JavaCC was my favorite way of playing with compilers back in early 2000, sadly it appears not to be developed any longer, with a couple of forks floating around the Internet.

Any Idea what is the actual state?


github repo is very active: https://github.com/javacc/javacc


Thanks. I wasn't sure if that was the right one.


ISO C doesn't use EBNF, so why would you use it in constructing a compiler.

The ISO C grammar is even factored out to eliminate ambiguities without resorting to precedence rules; it has nodes like "multiplicative-expression", "additive-expression" and such.

You would have to convert that to EBNF and maintain it.

Complex rules are not required in C and they are actually harmful in parser construction, because their output is complex, and has to essentially be parsed again by the semantic actions.

For instance, suppose that in a Yacc-like parser generator, we have a * (star) operator on the right hand side of rules for "zero or more of". Say we have some "decl *" in a rule corresponding to $4. What should the type of that be? It has to be a list of some kind. So now Yacc has to provide a list structure for accessing into these collections. That list structure won't match what the parser wants to build, so the semantic action will be doing silly things like walking over the list of items using the parser generator's data structure, to convert those items to the AST nodes it actually wants.

The parsers generated by classic "Yacc-style" parser generators do not have to construct AST's at all; that's just one possible use case. A parser can directly evaluate as it is parsing, for instance; a classic parser generator can produce an expression evaluator that doesn't allocate any nodes. The parser skeleton works with a push-down stack and some tables. It invokes programmer-defined rule bodies, which access the symbols corresponding to the rule elements, producing semantic values that bubble up as reductions are made. The semantic actions never have to deal with any sort of complex data structure dictated by the parser generator.

There are going to be issues of parser generator syntax under EBNF. Under BNF, everything in the right hand side of a rule, except for the | operator, is a symbol. We can treat the variants separated by | as separate rules with their own semantic action bodies. Those bodies can refer to the rule symbols simply as $1, $2, $3 .... Simple counting of whitespace-delimited items confirms what number refers to what element of the rule. It's not obvious how this simple ergonomics can be carried over into a version of EBNF augmented with semantic actions. If there is a net loss of readability, then EBNF ironically becomes a burden rather than a boon.

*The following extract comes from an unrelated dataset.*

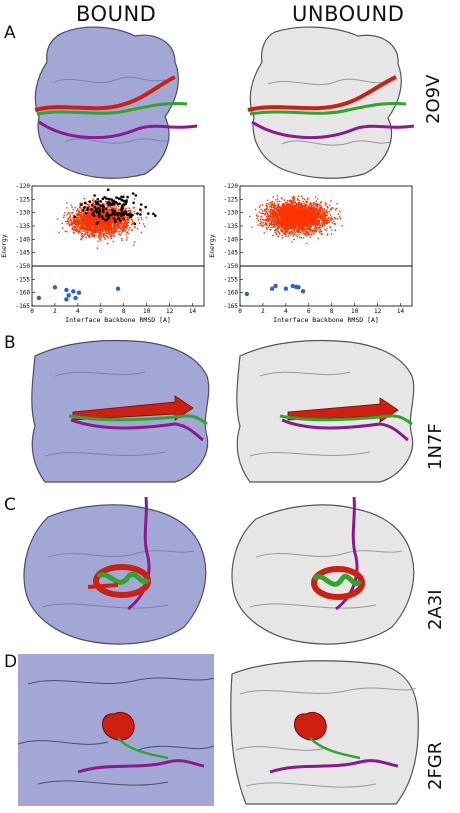  What do you see at coordinates (193, 312) in the screenshot?
I see `x-tick-label: 14` at bounding box center [193, 312].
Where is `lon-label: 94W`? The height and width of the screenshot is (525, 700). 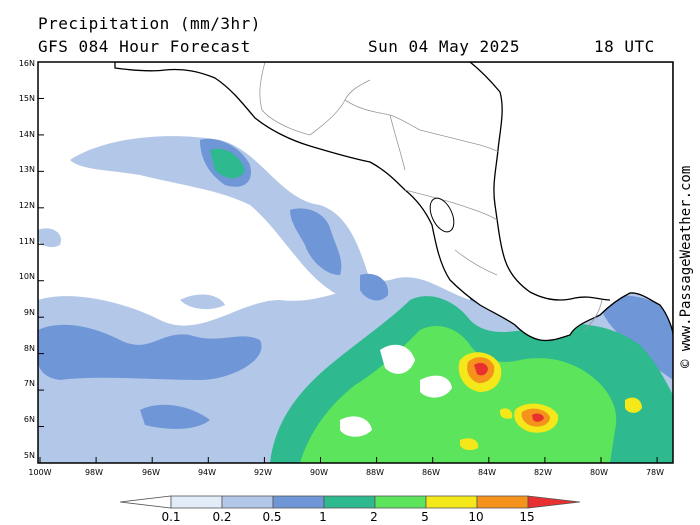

Lastly, where do you see BNF in the project, other than the README.md files? The code uses recursive-descent hand-written parsing techniques.

If you're writing a parser by hand, and documenting the grammar informally, you don't want EBNF, because that increases the distance between your parsing code and its documentation. With a (carefully crafted) BNF spec, we have a shot at a achieving decent traceability between the spec and the hand-written recursive descent parsing.


With a Yacc-like parser, it is indeed hard to define what the AST should be, but because AST generation is most of the time rather straightforward, you could automate it, by simply specifying some string at the end of a rule and have a generic mechanism for dealing with the option, plus and star-operators. For an example of such a grammar for C have a look at: https://www.iwriteiam.nl/c_gr.txt and for a parser which can interpret this, have a look at: https://www.iwriteiam.nl/MM.html

Only a few people are working on developing production compilers, while much more people will have to work on simple parsers at some point during their working life. If performance is not crucial, I believe it is better to use a parsing system that is easy to use and does supports EBNF.